_WHAT YOU WILL DO_.
(A) In the article on fossil words, rewrite the passage between "N.B. There’s a" and "course begins here.", inclusive, changing "cryptic crossword puzzle" to "word search".
(B) Which fossil word does the article on fossil words say is hidden in "nonetheless"?

N.B. There’s a cryptic crossword puzzle at the end of this article! If you’re new to cryptics or want to brush up, my quick cryptic crosswords crash course begins here.
I don’t want to sound too alarmist, but they walk among us. We thought they were dead, but they clung to life through a loophole, travelers from a distant past living tourist lives in the host homes they have somehow carved out of our alien present. These are the “fossil words,” obsolete and active all at once; common as dirt, but strange to the touch. If you saw one out alone at night, you’d recognize it as an interloper right away — they often wear their unbelonging openly — words like “wend,” “knell,” “druthers,” “eke,” and “dudgeon.” But they are adept at hiding in plain sight: “Wend your way.” “Death knell.” “If I had my druthers.” “Eke out a living.” “A state of high dudgeon.” And some are even better hidden, revealing their antediluvian sensibility only on close inspection — “point” in “in point of fact;” “needs” in “must needs;” “the” in “nonetheless,” “step” in “stepson.”

_DATA SECTION_.
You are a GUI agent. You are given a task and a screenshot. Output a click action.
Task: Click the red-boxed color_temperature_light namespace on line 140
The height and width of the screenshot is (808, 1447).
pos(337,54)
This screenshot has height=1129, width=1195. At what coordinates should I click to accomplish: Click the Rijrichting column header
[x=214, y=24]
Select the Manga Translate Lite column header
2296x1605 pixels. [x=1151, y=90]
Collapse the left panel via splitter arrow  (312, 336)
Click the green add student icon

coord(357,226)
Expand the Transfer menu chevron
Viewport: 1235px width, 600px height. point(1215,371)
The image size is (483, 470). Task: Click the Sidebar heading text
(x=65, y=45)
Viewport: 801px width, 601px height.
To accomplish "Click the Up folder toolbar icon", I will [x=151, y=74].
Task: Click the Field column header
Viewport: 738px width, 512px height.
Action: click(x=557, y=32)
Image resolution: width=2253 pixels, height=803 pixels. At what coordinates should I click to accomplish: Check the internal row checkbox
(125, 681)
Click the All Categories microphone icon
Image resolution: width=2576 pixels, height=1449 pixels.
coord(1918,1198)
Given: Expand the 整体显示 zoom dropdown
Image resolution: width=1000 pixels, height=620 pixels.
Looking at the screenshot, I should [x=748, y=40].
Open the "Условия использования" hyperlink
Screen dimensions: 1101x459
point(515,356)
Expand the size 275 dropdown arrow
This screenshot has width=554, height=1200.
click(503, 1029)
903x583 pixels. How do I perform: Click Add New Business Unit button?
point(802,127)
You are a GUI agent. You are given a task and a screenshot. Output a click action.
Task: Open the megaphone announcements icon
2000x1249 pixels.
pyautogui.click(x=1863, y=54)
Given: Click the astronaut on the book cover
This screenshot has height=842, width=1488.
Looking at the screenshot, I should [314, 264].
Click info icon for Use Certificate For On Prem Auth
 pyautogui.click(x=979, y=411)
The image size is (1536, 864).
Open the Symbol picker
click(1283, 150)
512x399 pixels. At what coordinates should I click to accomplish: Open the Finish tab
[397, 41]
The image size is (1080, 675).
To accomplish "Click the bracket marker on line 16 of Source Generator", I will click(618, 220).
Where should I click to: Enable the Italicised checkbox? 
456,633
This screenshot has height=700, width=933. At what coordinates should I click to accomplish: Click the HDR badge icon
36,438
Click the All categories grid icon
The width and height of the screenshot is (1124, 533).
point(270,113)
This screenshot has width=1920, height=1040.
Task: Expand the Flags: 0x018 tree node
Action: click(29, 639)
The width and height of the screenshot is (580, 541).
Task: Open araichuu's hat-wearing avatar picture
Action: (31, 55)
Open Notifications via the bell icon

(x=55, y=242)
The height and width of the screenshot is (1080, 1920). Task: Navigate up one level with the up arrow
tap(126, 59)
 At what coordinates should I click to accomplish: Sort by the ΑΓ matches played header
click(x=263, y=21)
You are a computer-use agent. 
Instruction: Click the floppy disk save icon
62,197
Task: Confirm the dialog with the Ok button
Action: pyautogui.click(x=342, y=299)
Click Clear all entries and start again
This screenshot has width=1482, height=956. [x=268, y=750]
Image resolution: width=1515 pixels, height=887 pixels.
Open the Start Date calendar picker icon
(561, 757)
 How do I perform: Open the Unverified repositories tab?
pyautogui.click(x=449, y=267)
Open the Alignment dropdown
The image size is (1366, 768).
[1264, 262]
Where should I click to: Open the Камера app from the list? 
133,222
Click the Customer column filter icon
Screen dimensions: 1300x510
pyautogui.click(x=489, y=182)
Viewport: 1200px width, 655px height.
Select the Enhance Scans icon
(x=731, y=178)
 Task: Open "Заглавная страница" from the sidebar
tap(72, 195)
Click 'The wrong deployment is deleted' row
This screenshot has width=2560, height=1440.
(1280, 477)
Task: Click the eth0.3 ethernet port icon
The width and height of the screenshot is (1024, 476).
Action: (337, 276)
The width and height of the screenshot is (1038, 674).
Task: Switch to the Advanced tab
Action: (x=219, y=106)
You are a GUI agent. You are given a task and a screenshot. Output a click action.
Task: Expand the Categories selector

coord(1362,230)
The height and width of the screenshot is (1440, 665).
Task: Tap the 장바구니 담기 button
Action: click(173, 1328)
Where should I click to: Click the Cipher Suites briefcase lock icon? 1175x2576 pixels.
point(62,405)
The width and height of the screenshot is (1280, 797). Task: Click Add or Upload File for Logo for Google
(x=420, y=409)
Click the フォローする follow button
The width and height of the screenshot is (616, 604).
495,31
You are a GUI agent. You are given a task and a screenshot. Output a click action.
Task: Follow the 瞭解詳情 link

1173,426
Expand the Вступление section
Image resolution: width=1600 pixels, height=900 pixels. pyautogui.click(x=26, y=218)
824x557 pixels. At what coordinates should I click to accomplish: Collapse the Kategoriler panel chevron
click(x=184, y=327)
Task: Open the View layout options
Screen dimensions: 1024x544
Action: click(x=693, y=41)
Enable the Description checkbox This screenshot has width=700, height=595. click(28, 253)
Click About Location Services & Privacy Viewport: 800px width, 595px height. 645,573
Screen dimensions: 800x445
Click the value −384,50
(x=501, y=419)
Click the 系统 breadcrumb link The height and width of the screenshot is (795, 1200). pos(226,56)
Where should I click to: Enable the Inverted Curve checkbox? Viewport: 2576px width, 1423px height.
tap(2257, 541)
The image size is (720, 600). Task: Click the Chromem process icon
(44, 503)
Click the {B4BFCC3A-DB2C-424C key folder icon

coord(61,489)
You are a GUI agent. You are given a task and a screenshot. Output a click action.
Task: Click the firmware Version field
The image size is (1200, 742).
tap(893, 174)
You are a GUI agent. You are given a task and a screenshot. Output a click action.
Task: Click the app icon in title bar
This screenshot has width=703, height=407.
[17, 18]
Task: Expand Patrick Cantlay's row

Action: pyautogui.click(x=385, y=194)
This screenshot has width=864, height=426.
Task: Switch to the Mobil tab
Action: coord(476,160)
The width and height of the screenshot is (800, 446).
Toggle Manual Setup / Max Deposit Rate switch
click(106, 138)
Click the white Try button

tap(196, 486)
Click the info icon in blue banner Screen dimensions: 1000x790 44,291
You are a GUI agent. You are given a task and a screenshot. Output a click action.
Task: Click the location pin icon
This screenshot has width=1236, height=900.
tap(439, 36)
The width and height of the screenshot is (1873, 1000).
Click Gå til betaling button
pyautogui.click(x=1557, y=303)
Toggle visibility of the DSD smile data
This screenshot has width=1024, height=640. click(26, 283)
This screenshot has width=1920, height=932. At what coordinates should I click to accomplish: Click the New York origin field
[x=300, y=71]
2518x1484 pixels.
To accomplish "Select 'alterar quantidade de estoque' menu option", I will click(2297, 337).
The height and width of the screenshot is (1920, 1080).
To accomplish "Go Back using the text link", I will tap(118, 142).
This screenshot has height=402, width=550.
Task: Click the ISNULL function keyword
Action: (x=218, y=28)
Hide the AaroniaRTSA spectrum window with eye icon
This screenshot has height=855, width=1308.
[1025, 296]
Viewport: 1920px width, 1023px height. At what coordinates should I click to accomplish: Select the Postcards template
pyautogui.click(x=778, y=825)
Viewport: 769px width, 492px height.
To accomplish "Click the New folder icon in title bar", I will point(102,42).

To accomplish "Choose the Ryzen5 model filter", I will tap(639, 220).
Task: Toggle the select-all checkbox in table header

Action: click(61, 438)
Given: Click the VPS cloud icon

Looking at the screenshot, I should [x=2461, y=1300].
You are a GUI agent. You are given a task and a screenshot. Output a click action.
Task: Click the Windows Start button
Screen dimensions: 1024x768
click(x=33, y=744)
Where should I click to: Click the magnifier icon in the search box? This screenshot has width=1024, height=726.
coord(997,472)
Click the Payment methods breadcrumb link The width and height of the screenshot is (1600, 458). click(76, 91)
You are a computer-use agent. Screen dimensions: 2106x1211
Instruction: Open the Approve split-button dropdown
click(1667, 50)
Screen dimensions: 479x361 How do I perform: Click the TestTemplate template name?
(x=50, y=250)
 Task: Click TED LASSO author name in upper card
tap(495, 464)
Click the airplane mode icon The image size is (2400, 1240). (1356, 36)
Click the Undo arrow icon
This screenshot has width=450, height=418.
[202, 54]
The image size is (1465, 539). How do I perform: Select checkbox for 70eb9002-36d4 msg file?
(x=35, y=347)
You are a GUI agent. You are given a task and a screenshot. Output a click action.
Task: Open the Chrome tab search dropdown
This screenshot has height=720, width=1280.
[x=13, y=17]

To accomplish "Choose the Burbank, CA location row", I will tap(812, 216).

_EXERCISE SOLUTIONS_.
(A)
N.B. There’s a word search at the end of this article! If you’re new to cryptics or want to brush up, my quick cryptic crosswords crash course begins here.

(B) "The"